Zaheer has been widely well-received as a character by both fans and critics. Writing for IGN, Max Nicholson deemed Zaheer "one of the most intimidating and formidable villains yet on the show", praising his effectiveness as an antagonist and his actions that greatly challenged Korra's status as the Avatar. Nicholson also praised Rollins' voice acting in "Beyond the Wilds", declaring that he and Janet Varney had "really knocked it out of the park."

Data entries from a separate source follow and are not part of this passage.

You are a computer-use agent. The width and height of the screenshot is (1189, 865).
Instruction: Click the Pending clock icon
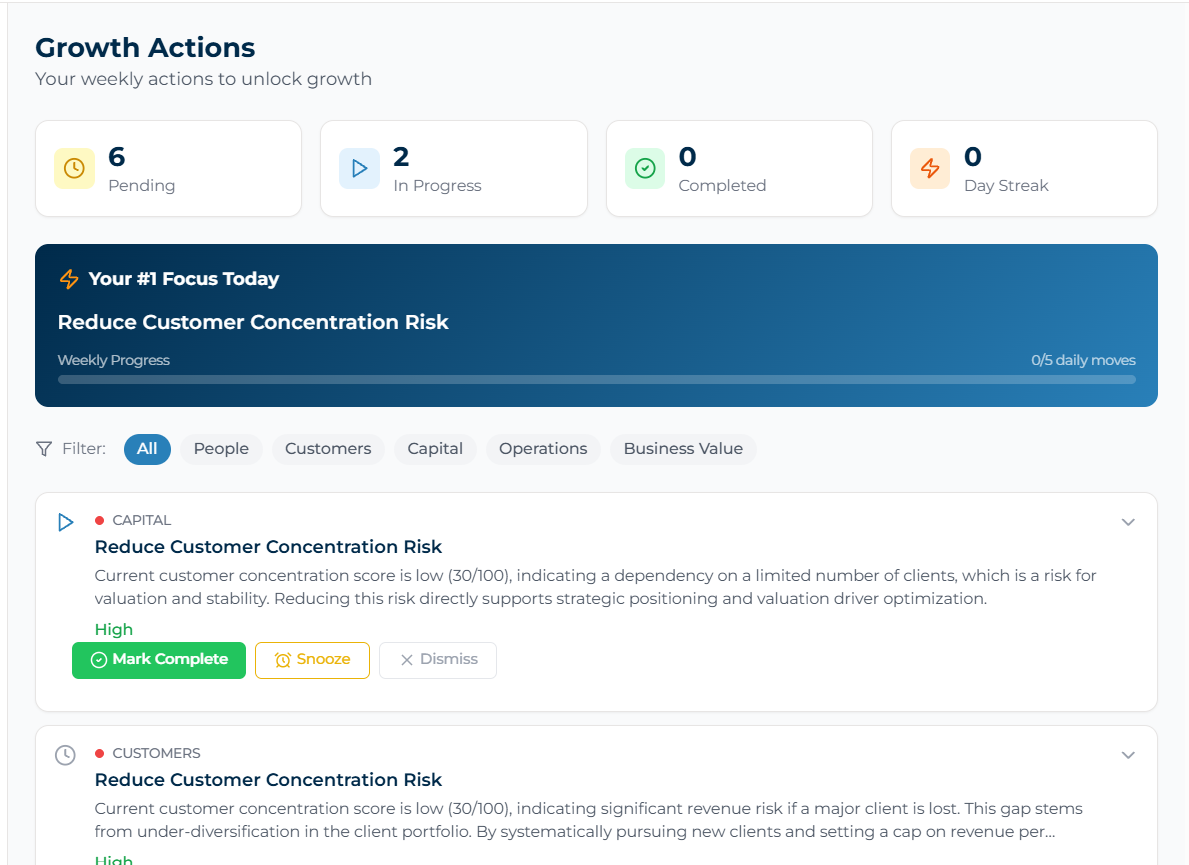tap(74, 168)
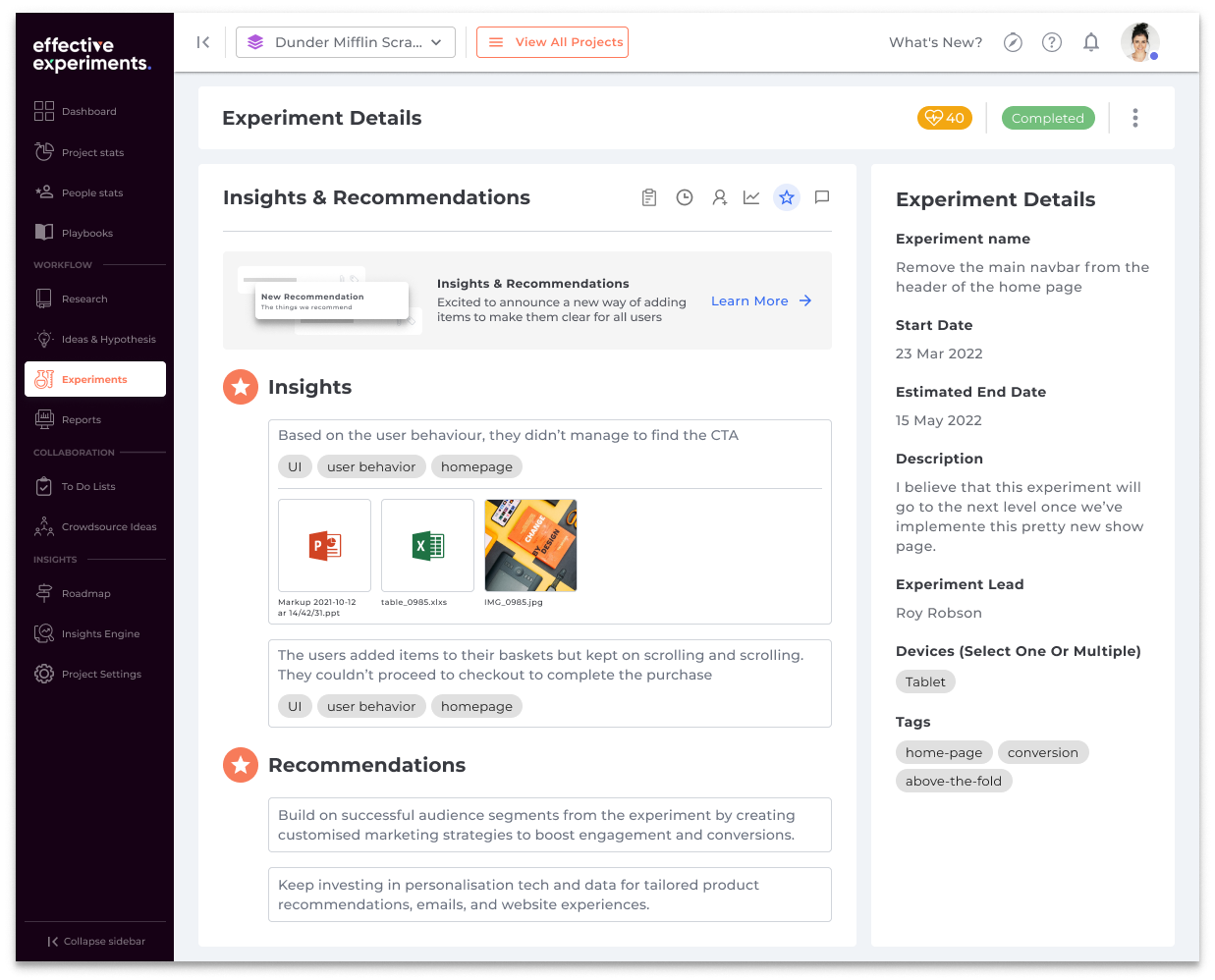Viewport: 1215px width, 980px height.
Task: Open the analytics chart icon near Insights heading
Action: click(751, 196)
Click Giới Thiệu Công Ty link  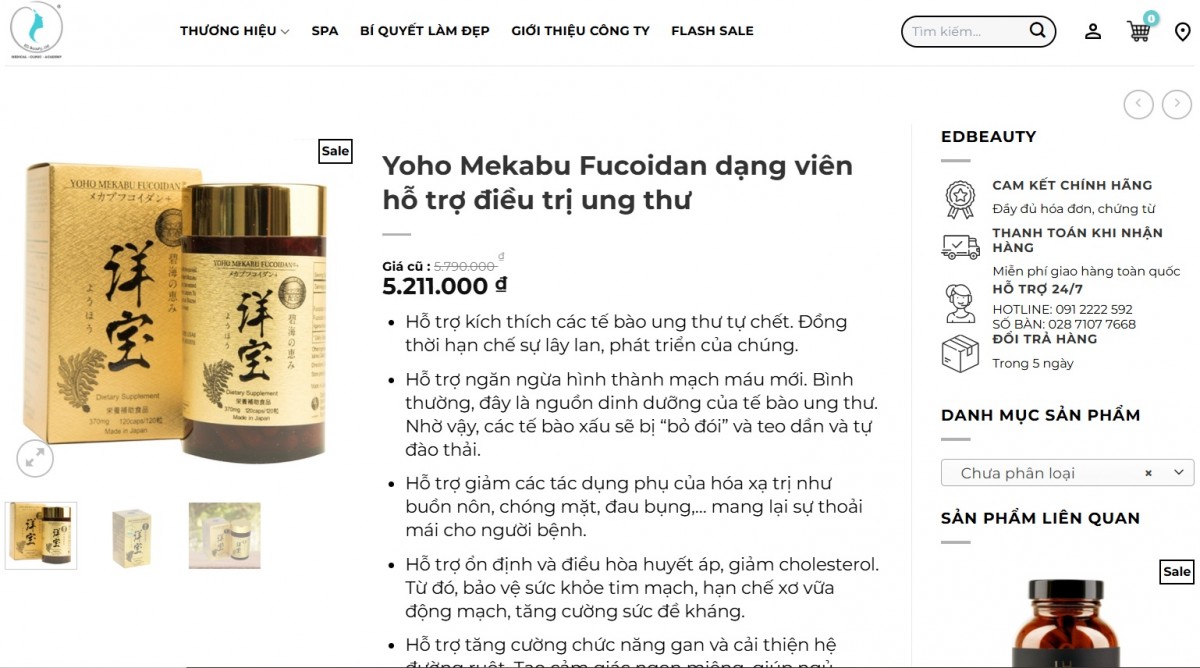coord(580,31)
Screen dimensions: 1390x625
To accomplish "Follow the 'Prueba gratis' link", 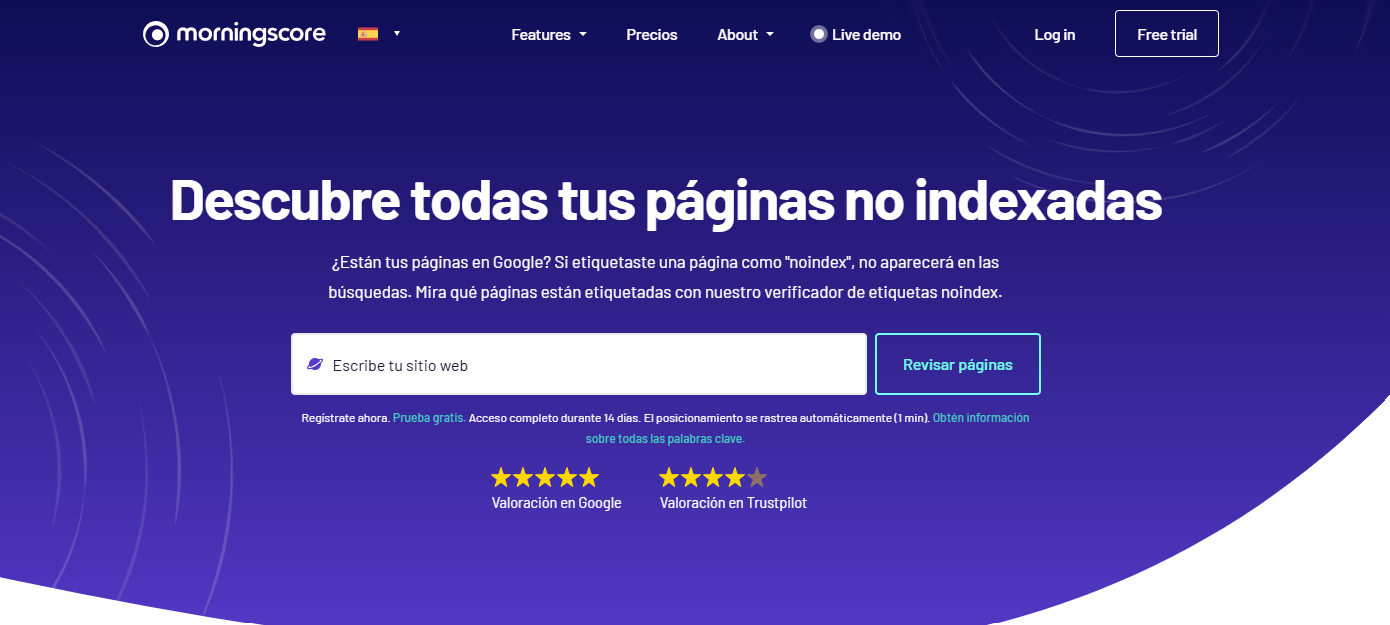I will (428, 418).
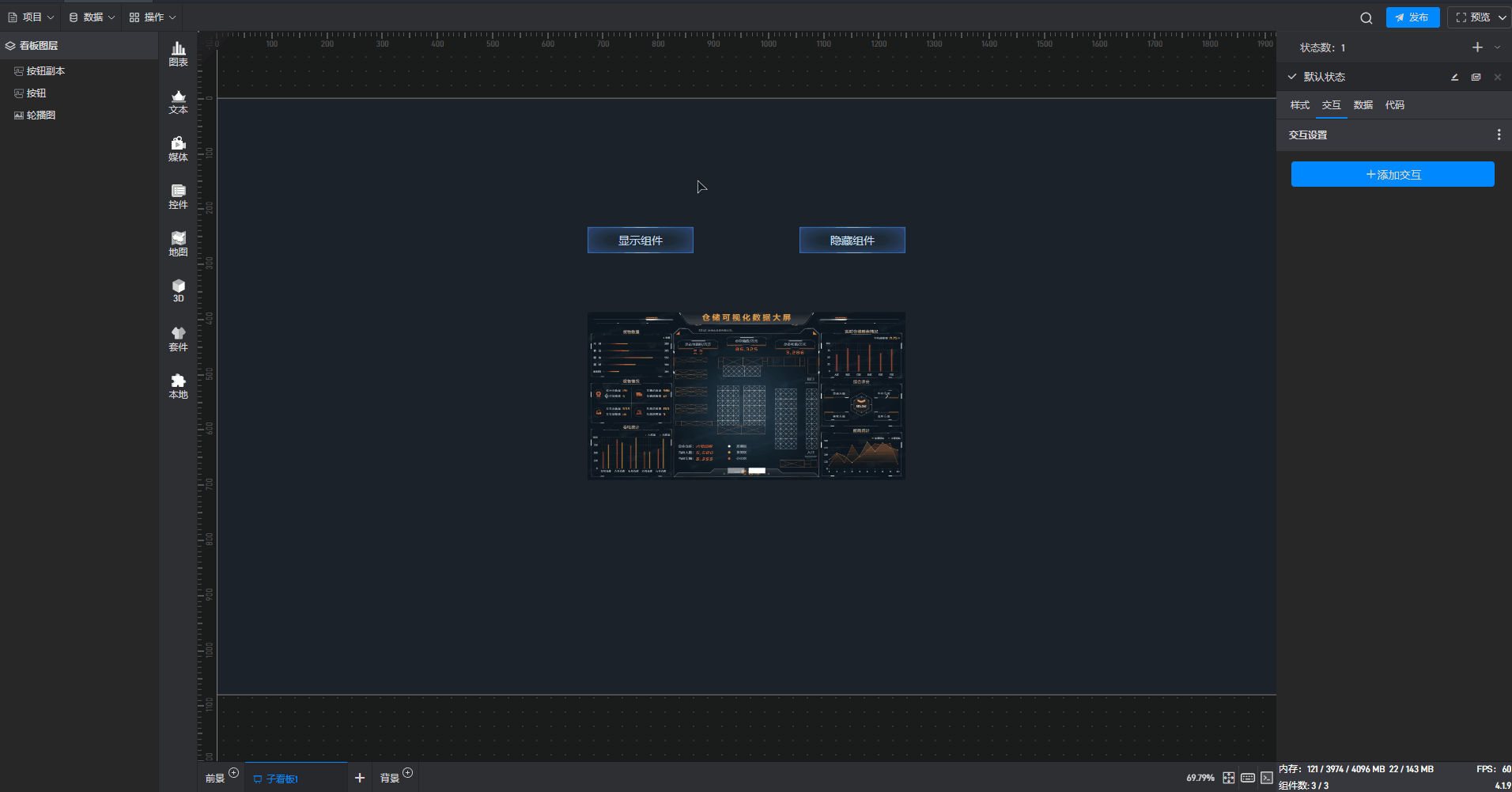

The scene in which Zaheer kills the Earth Queen during the episode "Long Live the Queen" received a strong, often alarmed reaction from critics. Nicholson called the scene "jaw-dropping", surprised at the explicit and on-screen death of Hou-Ting. Kenneth Brown of Blu-ray.com echoed Nicholson's sentiments, deeming scenes of Zaheer's bending "diabolical". Mike Hoffman of The Escapist called the scene "a turning point" for the series, where the audience discovers just how dangerous Zaheer really was, but an example of the respect the show's creators had for its audience regardless of age. Writing for The A.V. Club, Oliver Sava reflected that the scene's brutality was a reminder of how far the series had come since Avatar: The Last Airbender. Sava elaborated, "the moment firmly pushes The Legend Of Korra out of children's television territory and into the realm of young adult entertainment, trusting that the viewers are mature enough to see a woman get asphyxiated in rather graphic detail, complete with a close-up shot of the Earth Queen gasping for breath while her eyes bulge out in pain."

Zaheer's sympathetic nature and complexity as a character also received analysis and critical praise. IGN called Zaheer an "interesting" character, intrigued by his genuine respect for Air Nomad culture and his affability towards Korra during their conversation in the Spirit World. Mike Hoffman praised the effort made to portray Zaheer as a "particularly human" villain, citing the fact that he (as well as Amon and Kuvira) made "valid arguments" for their actions, as well as his loving relationship with P'Li.

IGN also praised the final fight scene between Korra and Zaheer in "Venom of the Red Lotus", listing it as one of the best fight scenes of 2014 and lauding its "distinct superhero feel".